• **Exercise description**: Repeat only the lines below from the one that contains "Given: Click entities list scroll down arrow" through the final line, exactly. Omit pictures.

[Dataset entries]
* * * * * * * * *

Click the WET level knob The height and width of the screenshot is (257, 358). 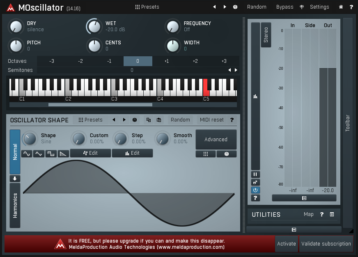94,27
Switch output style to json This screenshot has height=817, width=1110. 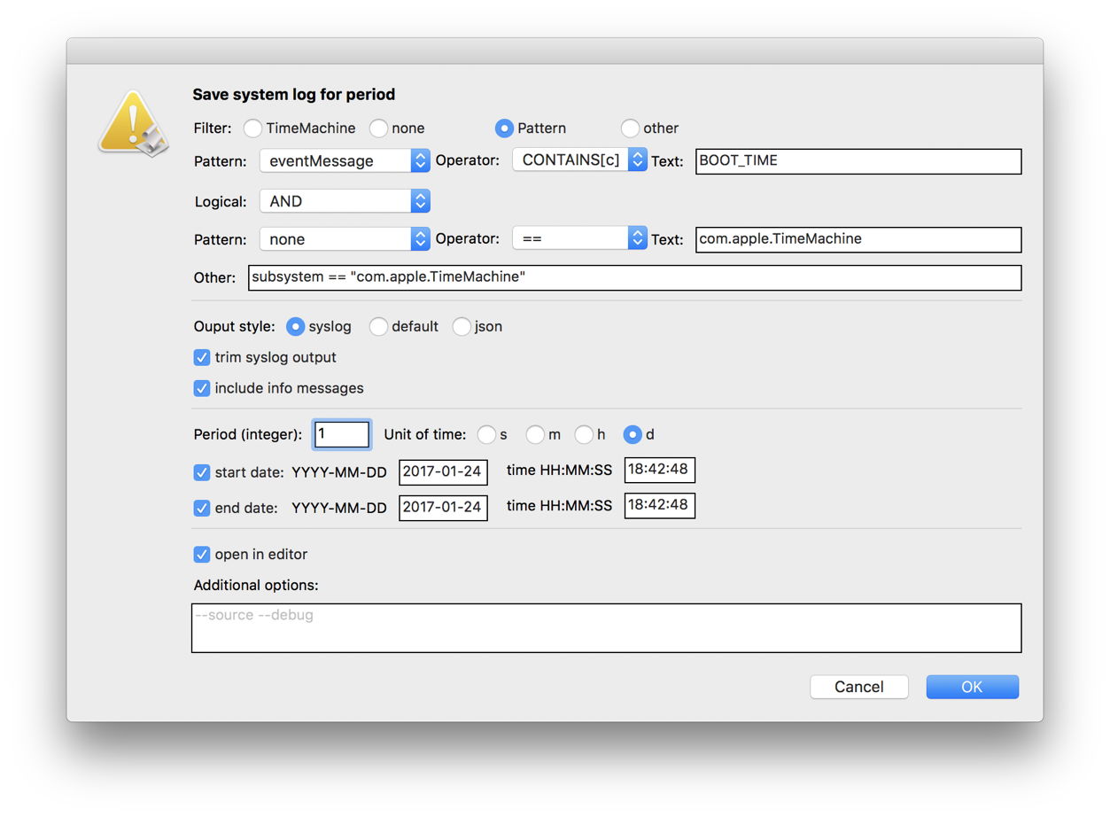pos(462,326)
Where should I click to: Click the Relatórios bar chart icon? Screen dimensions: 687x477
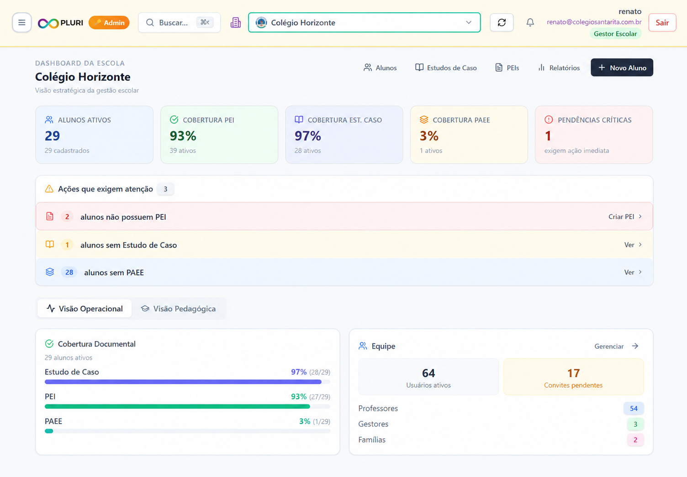[541, 67]
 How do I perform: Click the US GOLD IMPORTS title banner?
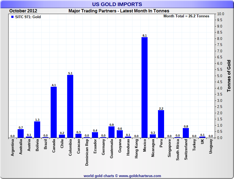click(x=117, y=4)
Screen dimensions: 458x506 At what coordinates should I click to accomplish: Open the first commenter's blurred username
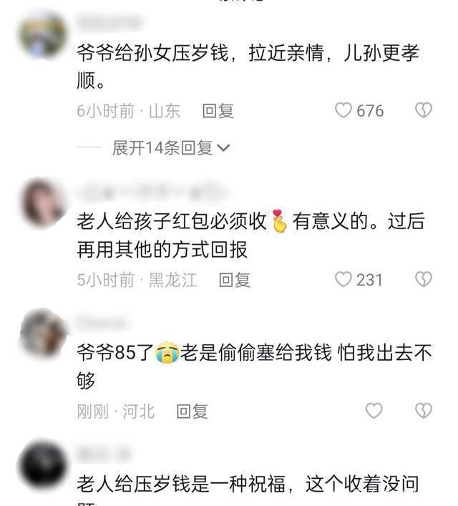(109, 22)
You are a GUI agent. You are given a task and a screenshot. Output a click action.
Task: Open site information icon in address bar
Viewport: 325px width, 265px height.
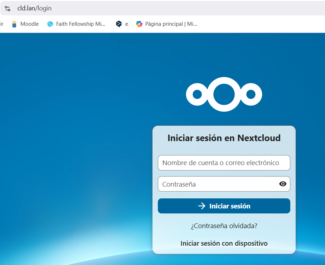tap(8, 8)
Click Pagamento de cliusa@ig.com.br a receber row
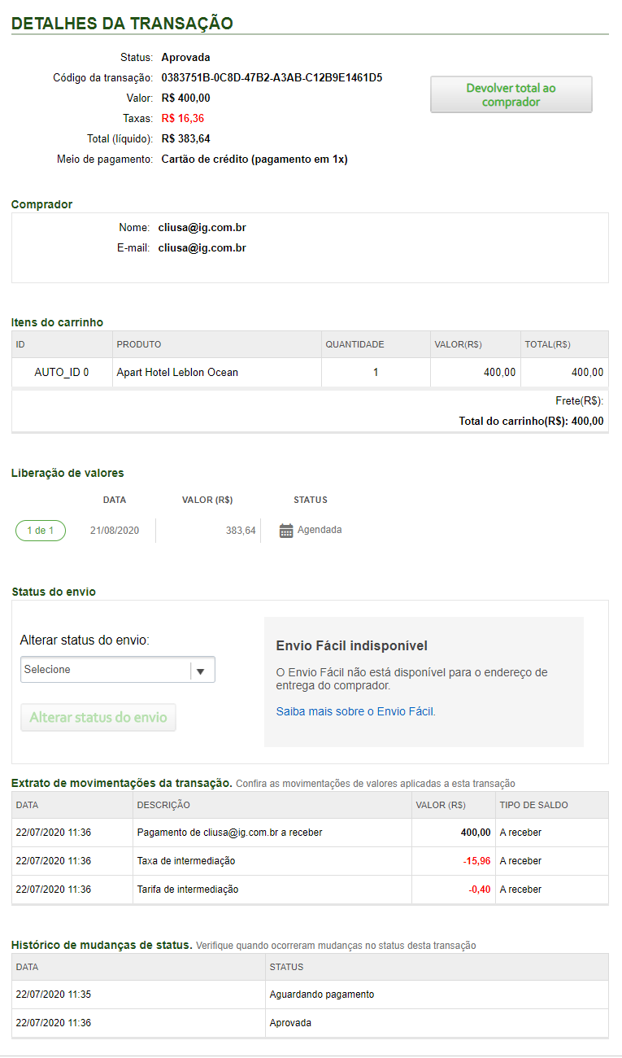The height and width of the screenshot is (1058, 622). (229, 833)
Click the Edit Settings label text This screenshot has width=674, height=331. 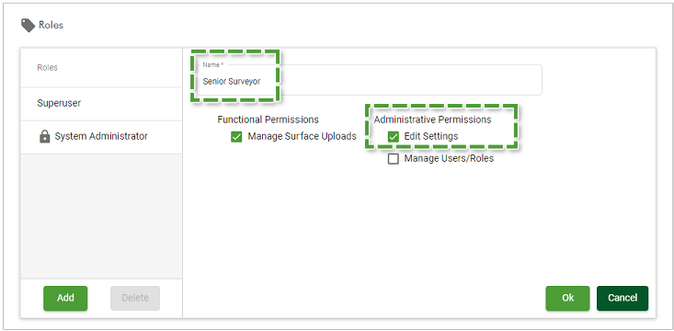[431, 136]
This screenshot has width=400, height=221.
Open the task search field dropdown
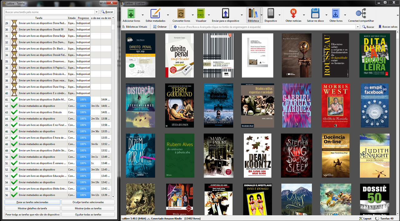[x=97, y=12]
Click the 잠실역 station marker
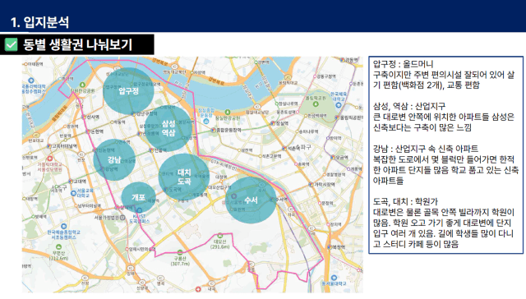Image resolution: width=526 pixels, height=299 pixels. point(273,123)

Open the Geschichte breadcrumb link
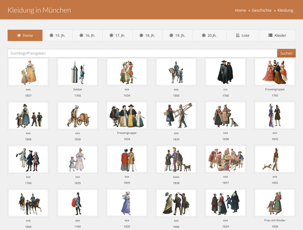pos(262,10)
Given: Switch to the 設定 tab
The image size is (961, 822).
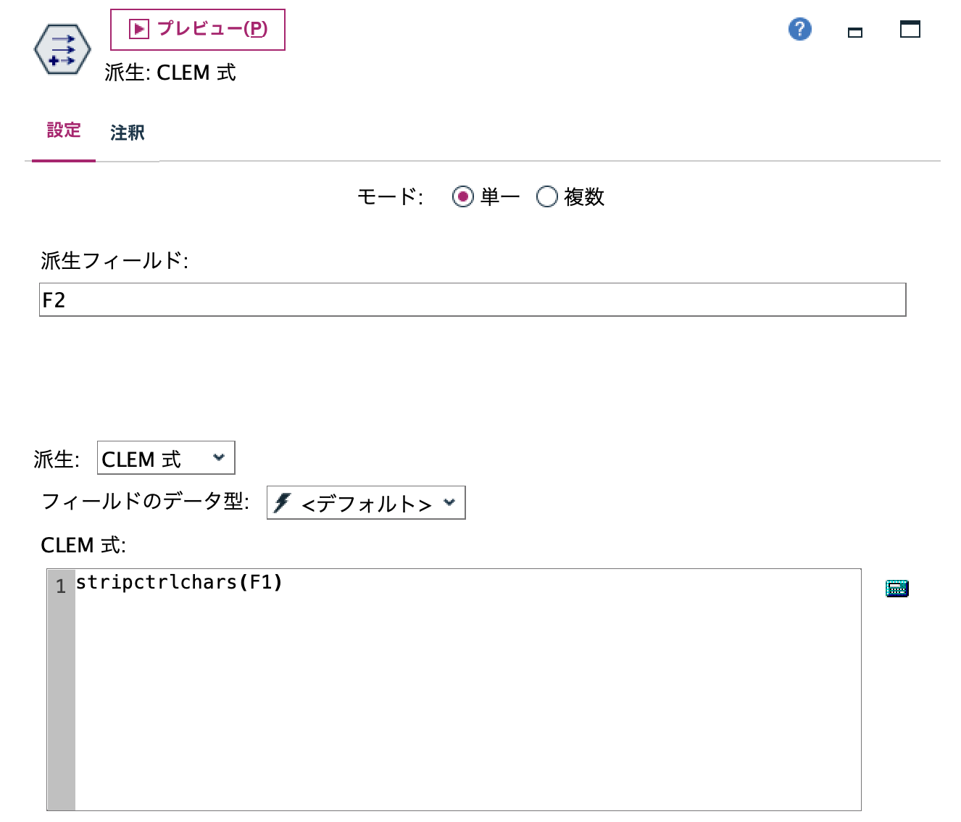Looking at the screenshot, I should (63, 130).
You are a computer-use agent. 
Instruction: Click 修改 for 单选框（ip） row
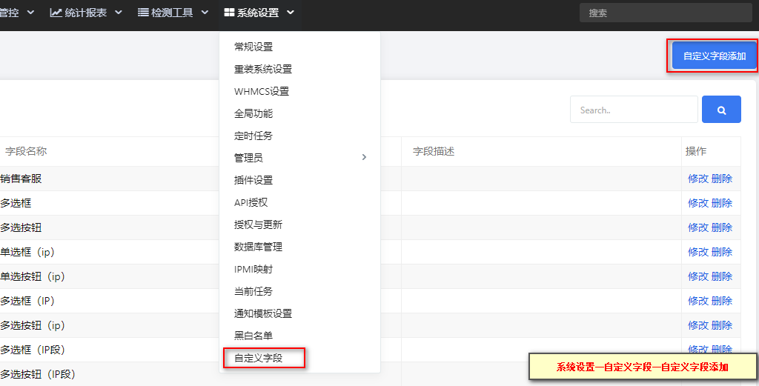point(698,252)
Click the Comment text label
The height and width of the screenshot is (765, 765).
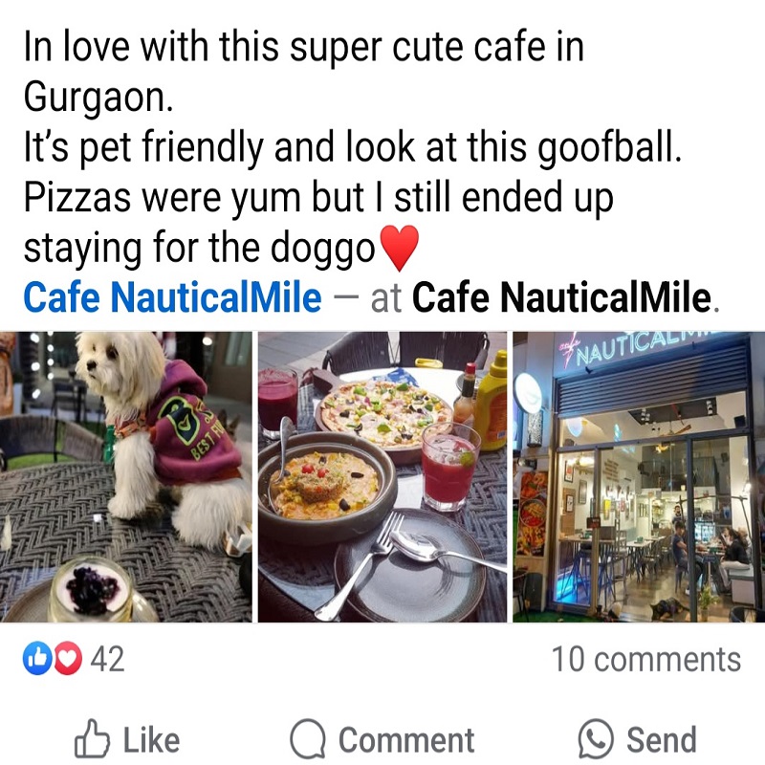[406, 740]
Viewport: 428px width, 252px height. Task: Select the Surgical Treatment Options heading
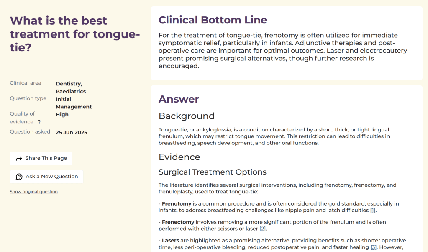212,172
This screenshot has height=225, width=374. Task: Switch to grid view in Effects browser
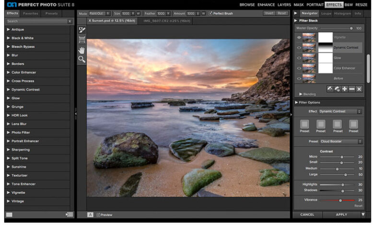pyautogui.click(x=70, y=214)
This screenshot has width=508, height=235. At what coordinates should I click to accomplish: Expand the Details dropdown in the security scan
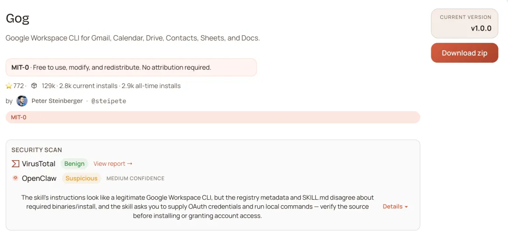(x=395, y=207)
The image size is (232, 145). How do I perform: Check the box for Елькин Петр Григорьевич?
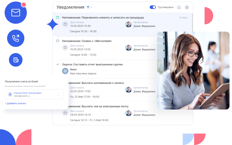click(x=59, y=94)
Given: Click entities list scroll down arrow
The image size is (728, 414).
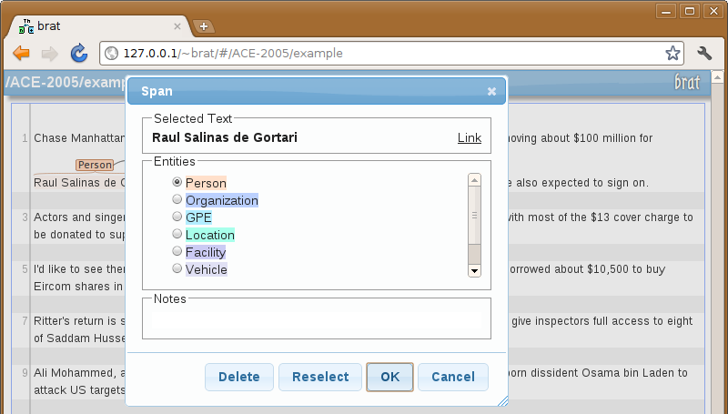Looking at the screenshot, I should click(474, 270).
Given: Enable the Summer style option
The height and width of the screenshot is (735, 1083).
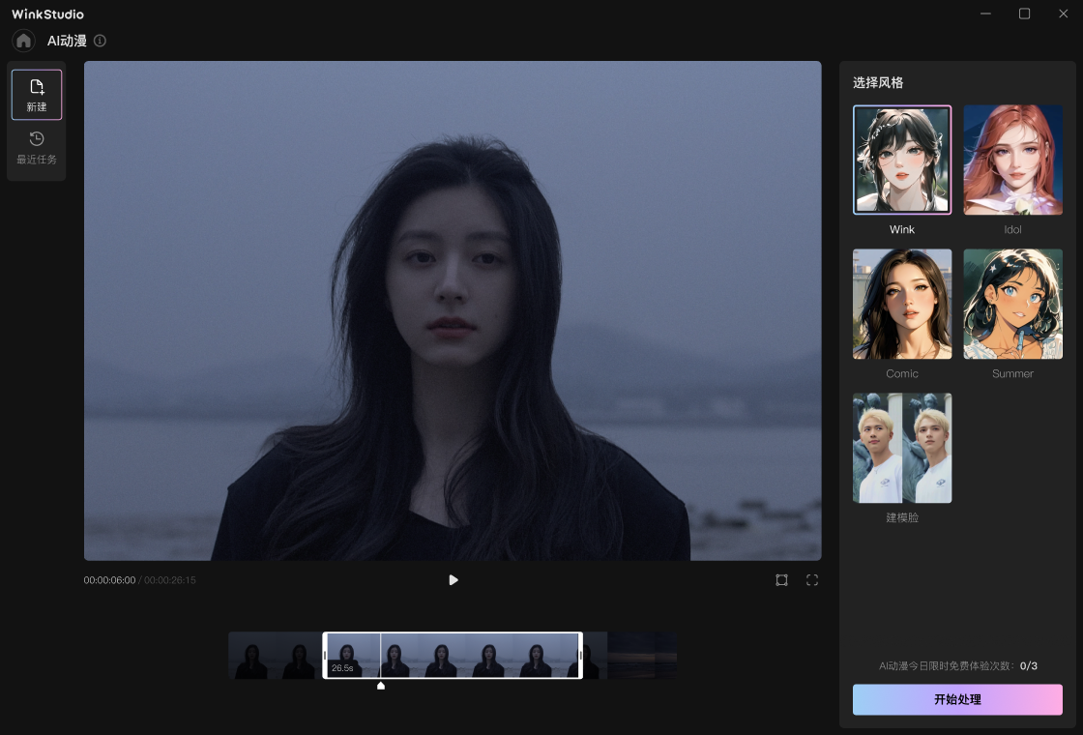Looking at the screenshot, I should [x=1012, y=304].
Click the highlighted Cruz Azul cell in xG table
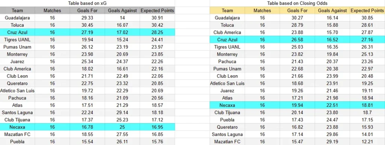The image size is (385, 145). click(x=17, y=32)
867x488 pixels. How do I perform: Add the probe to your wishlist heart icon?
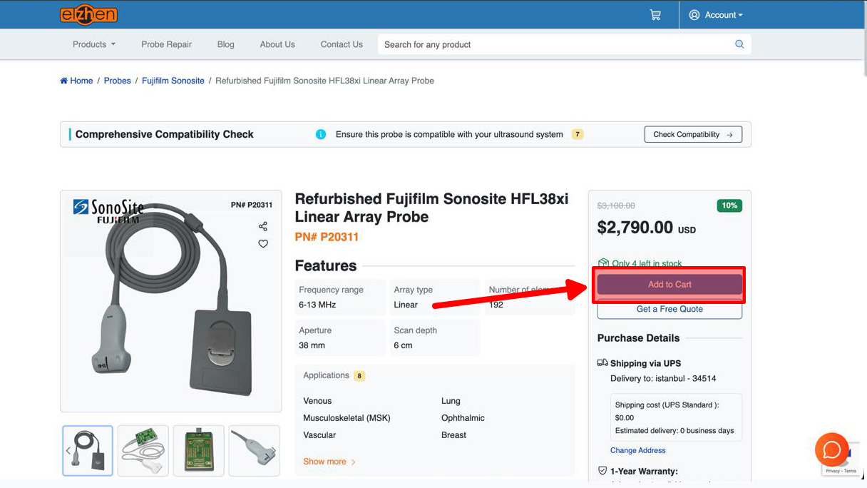point(263,243)
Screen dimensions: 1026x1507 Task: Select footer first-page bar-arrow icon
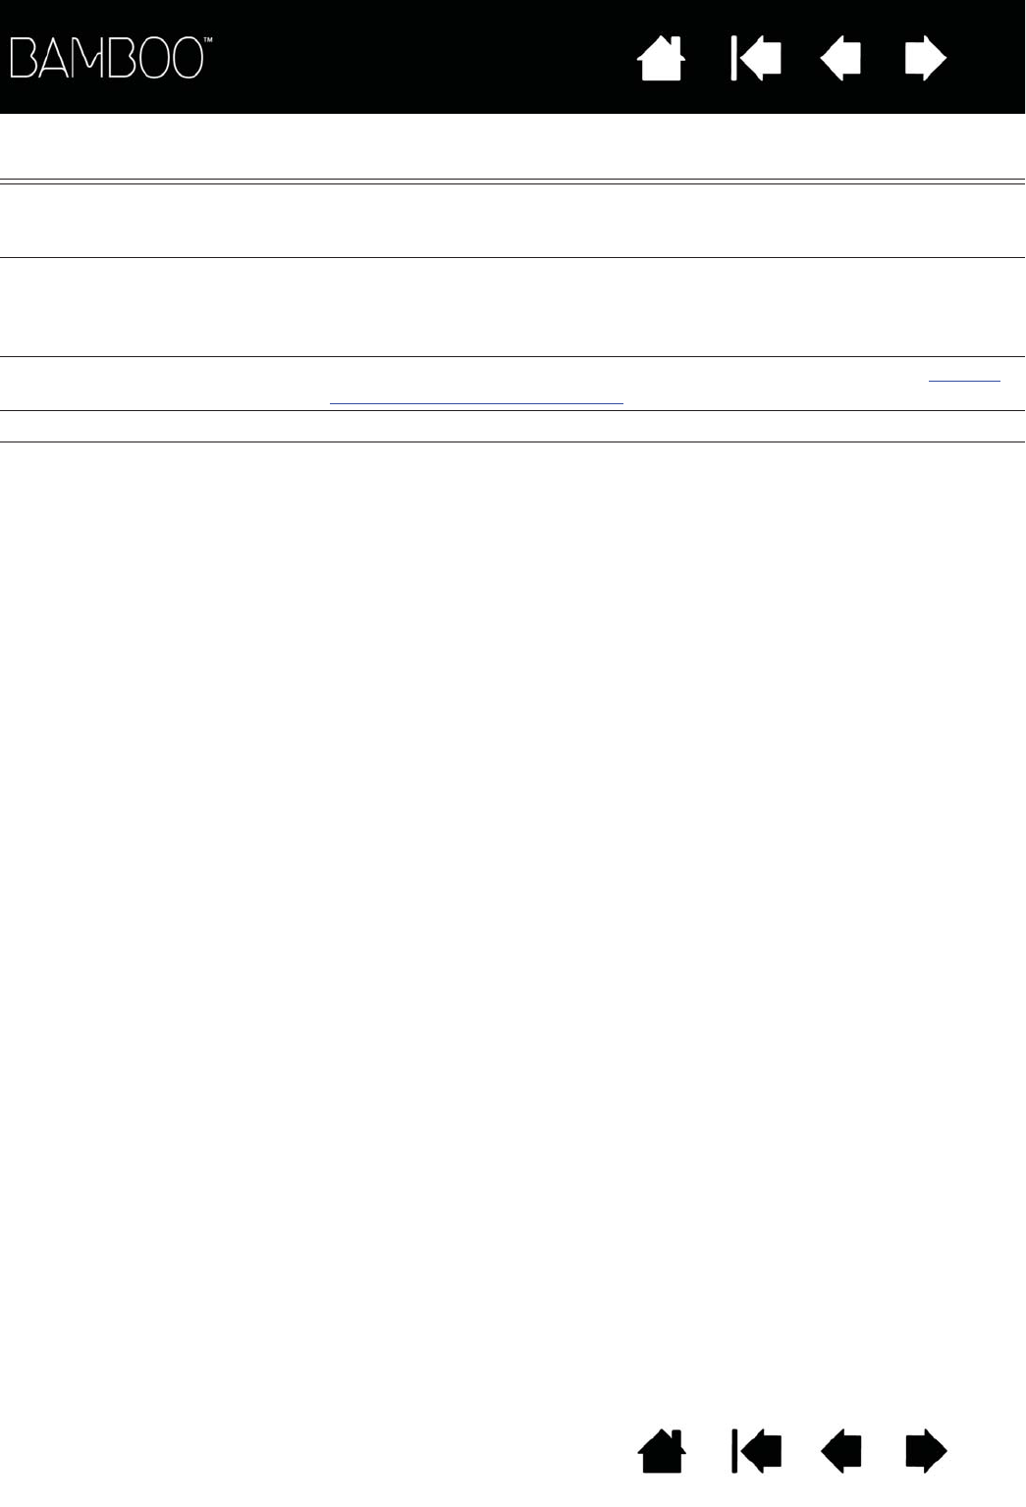[x=756, y=1451]
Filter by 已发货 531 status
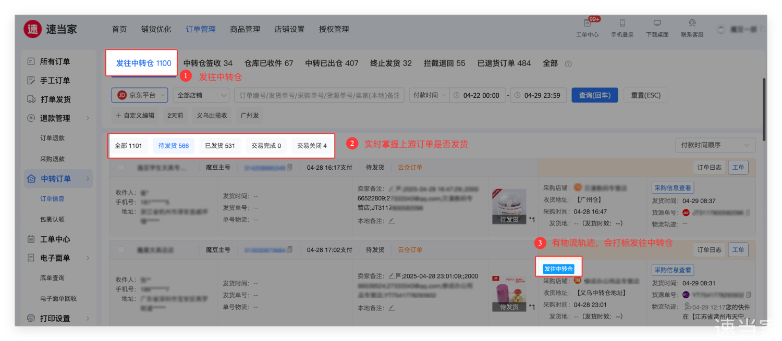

* * * * * * * * *

• **Answer to this problem**:
Given: Click entities list scroll down arrow
The image size is (728, 414).
Looking at the screenshot, I should click(474, 270).
Given: Enable the Summer style option
The height and width of the screenshot is (735, 1083).
Looking at the screenshot, I should [x=1012, y=304].
Click the highlighted Cruz Azul cell in xG table
The image size is (385, 145). click(x=17, y=32)
867x488 pixels. How do I perform: Add the probe to your wishlist heart icon?
point(263,243)
Screen dimensions: 1026x1507 Task: Select footer first-page bar-arrow icon
[x=756, y=1451]
Filter by 已发货 531 status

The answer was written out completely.